Her friend had another perspective, said Hawke, who is the daughter of Ethan Hawke and Uma Thurman: “My friend was, like, ‘No. You’ve just been having people look at you your whole life. So you don’t even see it happening.’ I was, like, ‘Oh that’s so true.’ I’ve become a little immune to the gazes of strangers because it’s been a part of my life for so long.”
Hawke should probably brace herself for more attention. The 19-year-old is making her professional acting debut in the two-part “Little Women,” which concluded Sunday on PBS. Even for an actress who grew up surrounded by the business and trained for a year at Juilliard, the “Masterpiece” adaptation represents a major leap.
She not only portrays Jo March, a heroine as beloved as Elizabeth Bennet or Anne Shirley. She also had the responsibility of being first on the call sheet for a three-hour miniseries that features veterans Emily Watson, Michael Gambon and Angela Lansbury — all while acting on camera for the first time.
But filming for three months in Ireland was a joy, she says. “I got to act in really hard scenes every day. Twelve hours a day for three months. Right out of acting school too, which was very fortunate.”
Although she looks and sounds strikingly like her mother, with the same wide-set eyes and throaty voice, Hawke seems to share her father’s restless artistic temperament and verbose earnestness. In addition to acting, she writes, performs music, and hopes to direct.

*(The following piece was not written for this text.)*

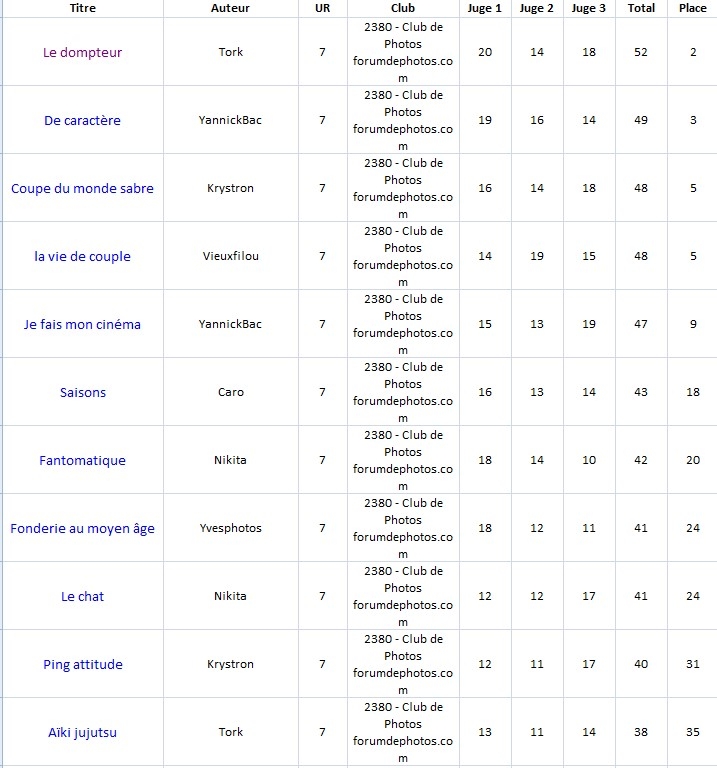Screen dimensions: 717x768
Task: Open the 'Saisons' photo link
Action: 82,392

She speaks not just with her hands but with her entire upper body, clutching at her heart or closing her eyes when saying something meaningful.
Raised in New York by her famous parents, who divorced in 2005, Hawke grew up dimly aware that her family was different — “we got to just go into places and cut lines,” she recalls — but didn’t necessarily know why.
“I began to understand later — how privileged I was and also how vulnerable, so it was a journey,” she adds.
Hawke was enrolled in the drama program at Juilliard, but when the “Little Women” offer came along, she had to choose between school and work. (The school does not allow students to miss class for professional roles.) Never what she calls a “super institutional gal,” Hawke chose the latter.
Hawke connected to Jo on a profound level. “I’m a tomboy. I love reading and writing. I am clumsy. I am all these things that are attributed to her character are just things that felt very real for me, and so it wasn’t hard to just be her. I hope I get to transform in the future, but in this part, I did not have to transform. I just let out the things that sometimes I even hold in as a person.”
Heidi Thomas, who wrote the adaptation of Louisa May Alcott’s novel and also created the PBS series “Call the Midwife,” was struck by Hawke’s sincerity. “I’ve never worked with an actor who was more straightforward, who plays her role with more meaning and more directness and more purity of intent,” she says by phone from London.